One of the advertising industry’s top forecasters has tempered its expectations for ad spending in the U.S., citing a foggy economic outlook and a downturn in consumer confidence.
Magna, a media-research unit that is part of the IPG Mediabrands division of the ad-holding giant Interpublic Group, has called for U.S. ad sales to reach $397 billion this year, an increase of 4.3% from 2024 when factoring in cyclical events such as last year’s election season. But in December, Mediabrands projected growth of 4.9% for the year.
“The combination of a strong, stable economy and ongoing media/advertising innovation drove record ad spend growth in 2024. Innovation will continue into 2025, and most economic fundamentals remain healthy. However, confidence plays a crucial role in marketing and advertising investment decisions. The current — hopefully temporary — dip in confidence has already dampened the dynamics of the ad market, prompting U.S. to revise our growth forecast for 2025,” said Vincent Létang, executive vice president of global market intelligence at MAGNA and co-author of the report, in a statement. “While total ad spend is still expected to grow in the mid-single digits, digital media ad sales will continue to experience high-single-digit growth. In contrast, most traditional media channels may face stagnating ad revenues this year.”
The Trump administration’s interest in levying tariffs on many countries has dampened the stock market and softened Wall Street’s outlook. for growth
When adjusting for cyclical spending in both years — taking into account irregular dynamics such as political advertising and the Summer Olympics in 2024 — non-cyclical ad revenue growth in 2025 was revised t0 6.7%, compared with a previous estimate of 7.3%.
The report surfaces just weeks ahead of the media industry’s annual “upfront” sales season, when U.S. TV networks try to sell the bulk of their commercial inventory tied to their next cycle of programming.

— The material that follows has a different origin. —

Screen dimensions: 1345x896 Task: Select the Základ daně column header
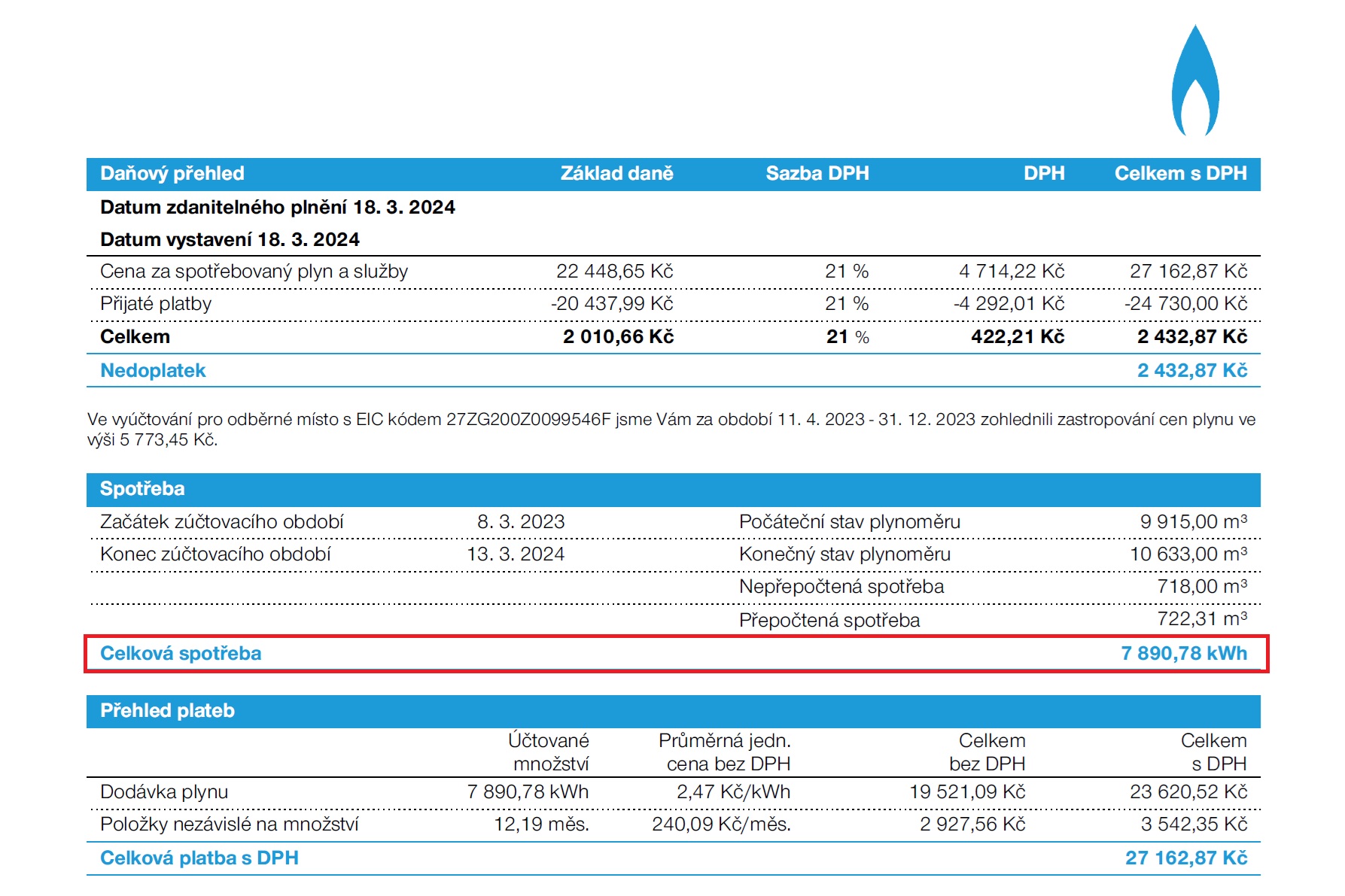(616, 174)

If advertisers are worried about consumer confidence and willingness to commit to purchases, it could affect their willingness to invest in media months ahead of the time when their ads would be scheduled to run.
Magna projected a 9.6% increase in ad revenue for digital media outlets that specialize in everything from search and social media to digital video and digital audio, with total spend reaching $293 billion. Ad sales for traditional media owners of TV, streaming, print, out of home and cinema assets, could fall 1% to $103 billion. Magna called for cross-platform national TV sales to remain flat at about $46 billion, with a 14% jump in ad-supported streaming helping to offset a projected 7% decline in ad sales tied to linear viewing.